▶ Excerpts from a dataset
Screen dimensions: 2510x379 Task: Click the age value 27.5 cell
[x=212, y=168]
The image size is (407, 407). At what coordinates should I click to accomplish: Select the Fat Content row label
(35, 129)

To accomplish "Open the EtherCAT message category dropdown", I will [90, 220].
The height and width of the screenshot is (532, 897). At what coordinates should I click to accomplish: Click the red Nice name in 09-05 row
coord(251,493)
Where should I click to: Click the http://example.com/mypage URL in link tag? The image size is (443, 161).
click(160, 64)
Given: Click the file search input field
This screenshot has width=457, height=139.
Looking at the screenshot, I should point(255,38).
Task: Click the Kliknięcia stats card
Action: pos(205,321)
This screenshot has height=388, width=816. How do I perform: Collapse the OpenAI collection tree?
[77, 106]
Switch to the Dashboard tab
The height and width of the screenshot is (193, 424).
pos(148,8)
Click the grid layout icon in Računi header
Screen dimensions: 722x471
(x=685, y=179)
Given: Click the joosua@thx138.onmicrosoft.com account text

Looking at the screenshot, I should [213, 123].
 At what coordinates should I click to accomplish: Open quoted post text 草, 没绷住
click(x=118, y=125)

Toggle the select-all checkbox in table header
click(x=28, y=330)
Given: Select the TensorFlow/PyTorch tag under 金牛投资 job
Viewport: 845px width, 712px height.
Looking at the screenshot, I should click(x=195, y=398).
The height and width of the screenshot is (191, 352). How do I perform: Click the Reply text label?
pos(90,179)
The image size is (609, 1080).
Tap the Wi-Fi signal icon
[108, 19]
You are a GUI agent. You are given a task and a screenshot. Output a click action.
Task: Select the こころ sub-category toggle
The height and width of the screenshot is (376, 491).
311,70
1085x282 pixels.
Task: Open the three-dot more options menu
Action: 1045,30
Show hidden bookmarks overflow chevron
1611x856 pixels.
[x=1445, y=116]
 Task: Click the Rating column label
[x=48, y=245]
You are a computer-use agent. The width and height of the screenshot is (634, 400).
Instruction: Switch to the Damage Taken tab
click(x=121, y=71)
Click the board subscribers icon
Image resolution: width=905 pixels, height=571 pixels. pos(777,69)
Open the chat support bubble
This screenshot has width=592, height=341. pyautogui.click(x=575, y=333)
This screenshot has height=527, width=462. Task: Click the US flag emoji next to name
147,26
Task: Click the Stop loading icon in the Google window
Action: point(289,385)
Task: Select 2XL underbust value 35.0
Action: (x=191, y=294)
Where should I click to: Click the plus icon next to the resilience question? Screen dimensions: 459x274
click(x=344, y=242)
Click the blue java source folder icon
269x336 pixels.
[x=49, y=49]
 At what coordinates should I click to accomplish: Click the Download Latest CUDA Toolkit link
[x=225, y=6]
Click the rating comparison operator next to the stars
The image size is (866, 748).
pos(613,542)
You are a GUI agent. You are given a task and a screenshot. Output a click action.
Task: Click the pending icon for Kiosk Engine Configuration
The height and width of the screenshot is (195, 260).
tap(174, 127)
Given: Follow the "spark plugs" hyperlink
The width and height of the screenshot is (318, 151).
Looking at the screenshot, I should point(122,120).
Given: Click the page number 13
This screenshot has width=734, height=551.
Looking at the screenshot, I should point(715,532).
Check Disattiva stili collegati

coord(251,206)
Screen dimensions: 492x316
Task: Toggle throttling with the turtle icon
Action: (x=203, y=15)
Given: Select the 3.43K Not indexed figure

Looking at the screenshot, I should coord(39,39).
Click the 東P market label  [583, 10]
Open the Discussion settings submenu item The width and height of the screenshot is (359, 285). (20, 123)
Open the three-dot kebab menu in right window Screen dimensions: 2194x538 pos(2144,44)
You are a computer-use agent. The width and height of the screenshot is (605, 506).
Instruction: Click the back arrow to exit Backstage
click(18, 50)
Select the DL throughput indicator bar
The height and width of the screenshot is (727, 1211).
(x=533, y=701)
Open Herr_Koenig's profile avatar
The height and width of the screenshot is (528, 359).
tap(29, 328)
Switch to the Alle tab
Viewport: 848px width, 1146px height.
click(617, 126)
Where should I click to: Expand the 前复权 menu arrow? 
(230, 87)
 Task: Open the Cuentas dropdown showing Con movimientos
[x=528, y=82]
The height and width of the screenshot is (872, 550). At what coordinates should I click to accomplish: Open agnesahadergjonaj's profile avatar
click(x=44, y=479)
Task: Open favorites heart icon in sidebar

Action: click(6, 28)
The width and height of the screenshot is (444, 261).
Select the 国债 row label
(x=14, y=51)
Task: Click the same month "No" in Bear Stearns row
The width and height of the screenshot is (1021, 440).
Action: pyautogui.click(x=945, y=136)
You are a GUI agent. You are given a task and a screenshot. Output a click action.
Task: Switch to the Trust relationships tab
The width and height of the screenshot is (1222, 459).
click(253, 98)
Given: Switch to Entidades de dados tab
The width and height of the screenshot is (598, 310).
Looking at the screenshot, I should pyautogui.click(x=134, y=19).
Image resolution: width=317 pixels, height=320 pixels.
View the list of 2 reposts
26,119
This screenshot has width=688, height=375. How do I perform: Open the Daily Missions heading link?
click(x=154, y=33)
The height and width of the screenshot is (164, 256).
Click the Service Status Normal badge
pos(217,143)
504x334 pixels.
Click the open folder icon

▶ WHAT YOU HAVE TO DO
Each entry above is to be written out exactly.

▶ RESPONSE
Screen dimensions: 2510x379 Task: Click the age value 27.5 cell
[x=212, y=168]
The image size is (407, 407). At what coordinates should I click to accomplish: Select the Fat Content row label
(35, 129)

To accomplish "Open the EtherCAT message category dropdown", I will [90, 220].
The height and width of the screenshot is (532, 897). At what coordinates should I click to accomplish: Click the red Nice name in 09-05 row
coord(251,493)
Where should I click to: Click the http://example.com/mypage URL in link tag? The image size is (443, 161).
click(160, 64)
Given: Click the file search input field
This screenshot has width=457, height=139.
Looking at the screenshot, I should point(255,38).
Task: Click the Kliknięcia stats card
Action: pos(205,321)
This screenshot has height=388, width=816. How do I perform: Collapse the OpenAI collection tree?
[77, 106]
Switch to the Dashboard tab
The height and width of the screenshot is (193, 424).
pos(148,8)
Click the grid layout icon in Računi header
Screen dimensions: 722x471
(x=685, y=179)
Given: Click the joosua@thx138.onmicrosoft.com account text

Looking at the screenshot, I should [213, 123].
 At what coordinates should I click to accomplish: Open quoted post text 草, 没绷住
click(x=118, y=125)

Toggle the select-all checkbox in table header
click(x=28, y=330)
Given: Select the TensorFlow/PyTorch tag under 金牛投资 job
Viewport: 845px width, 712px height.
Looking at the screenshot, I should click(x=195, y=398).
The height and width of the screenshot is (191, 352). How do I perform: Click the Reply text label?
pos(90,179)
The image size is (609, 1080).
Tap the Wi-Fi signal icon
[108, 19]
You are a GUI agent. You are given a task and a screenshot. Output a click action.
Task: Select the こころ sub-category toggle
The height and width of the screenshot is (376, 491).
311,70
1085x282 pixels.
Task: Open the three-dot more options menu
Action: 1045,30
Show hidden bookmarks overflow chevron
1611x856 pixels.
[x=1445, y=116]
 Task: Click the Rating column label
[x=48, y=245]
You are a computer-use agent. The width and height of the screenshot is (634, 400).
Instruction: Switch to the Damage Taken tab
click(x=121, y=71)
Click the board subscribers icon
Image resolution: width=905 pixels, height=571 pixels. pos(777,69)
Open the chat support bubble
This screenshot has width=592, height=341. pyautogui.click(x=575, y=333)
This screenshot has height=527, width=462. Task: Click the US flag emoji next to name
147,26
Task: Click the Stop loading icon in the Google window
Action: point(289,385)
Task: Select 2XL underbust value 35.0
Action: (x=191, y=294)
Where should I click to: Click the plus icon next to the resilience question? Screen dimensions: 459x274
click(x=344, y=242)
Click the blue java source folder icon
269x336 pixels.
[x=49, y=49]
 At what coordinates should I click to accomplish: Click the Download Latest CUDA Toolkit link
[x=225, y=6]
Click the rating comparison operator next to the stars
The image size is (866, 748).
pos(613,542)
You are a GUI agent. You are given a task and a screenshot. Output a click action.
Task: Click the pending icon for Kiosk Engine Configuration
The height and width of the screenshot is (195, 260).
tap(174, 127)
Given: Follow the "spark plugs" hyperlink
The width and height of the screenshot is (318, 151).
Looking at the screenshot, I should point(122,120).
Given: Click the page number 13
This screenshot has width=734, height=551.
Looking at the screenshot, I should point(715,532).
Check Disattiva stili collegati

coord(251,206)
Screen dimensions: 492x316
Task: Toggle throttling with the turtle icon
Action: (x=203, y=15)
Given: Select the 3.43K Not indexed figure

Looking at the screenshot, I should coord(39,39).
Click the 東P market label  [583, 10]
Open the Discussion settings submenu item The width and height of the screenshot is (359, 285). (20, 123)
Open the three-dot kebab menu in right window Screen dimensions: 2194x538 pos(2144,44)
You are a computer-use agent. The width and height of the screenshot is (605, 506).
Instruction: Click the back arrow to exit Backstage
click(18, 50)
Select the DL throughput indicator bar
The height and width of the screenshot is (727, 1211).
(x=533, y=701)
Open Herr_Koenig's profile avatar
The height and width of the screenshot is (528, 359).
tap(29, 328)
Switch to the Alle tab
Viewport: 848px width, 1146px height.
click(617, 126)
Where should I click to: Expand the 前复权 menu arrow? 
(230, 87)
 Task: Open the Cuentas dropdown showing Con movimientos
[x=528, y=82]
The height and width of the screenshot is (872, 550). At what coordinates should I click to accomplish: Open agnesahadergjonaj's profile avatar
click(x=44, y=479)
Task: Open favorites heart icon in sidebar

Action: click(6, 28)
The width and height of the screenshot is (444, 261).
Select the 国债 row label
(x=14, y=51)
Task: Click the same month "No" in Bear Stearns row
The width and height of the screenshot is (1021, 440).
Action: pyautogui.click(x=945, y=136)
You are a GUI agent. You are given a task and a screenshot. Output a click action.
Task: Switch to the Trust relationships tab
The width and height of the screenshot is (1222, 459).
click(253, 98)
Given: Switch to Entidades de dados tab
The width and height of the screenshot is (598, 310).
Looking at the screenshot, I should pyautogui.click(x=134, y=19).
Image resolution: width=317 pixels, height=320 pixels.
View the list of 2 reposts
26,119
This screenshot has width=688, height=375. How do I perform: Open the Daily Missions heading link?
click(x=154, y=33)
The height and width of the screenshot is (164, 256).
Click the Service Status Normal badge
pos(217,143)
504x334 pixels.
Click the open folder icon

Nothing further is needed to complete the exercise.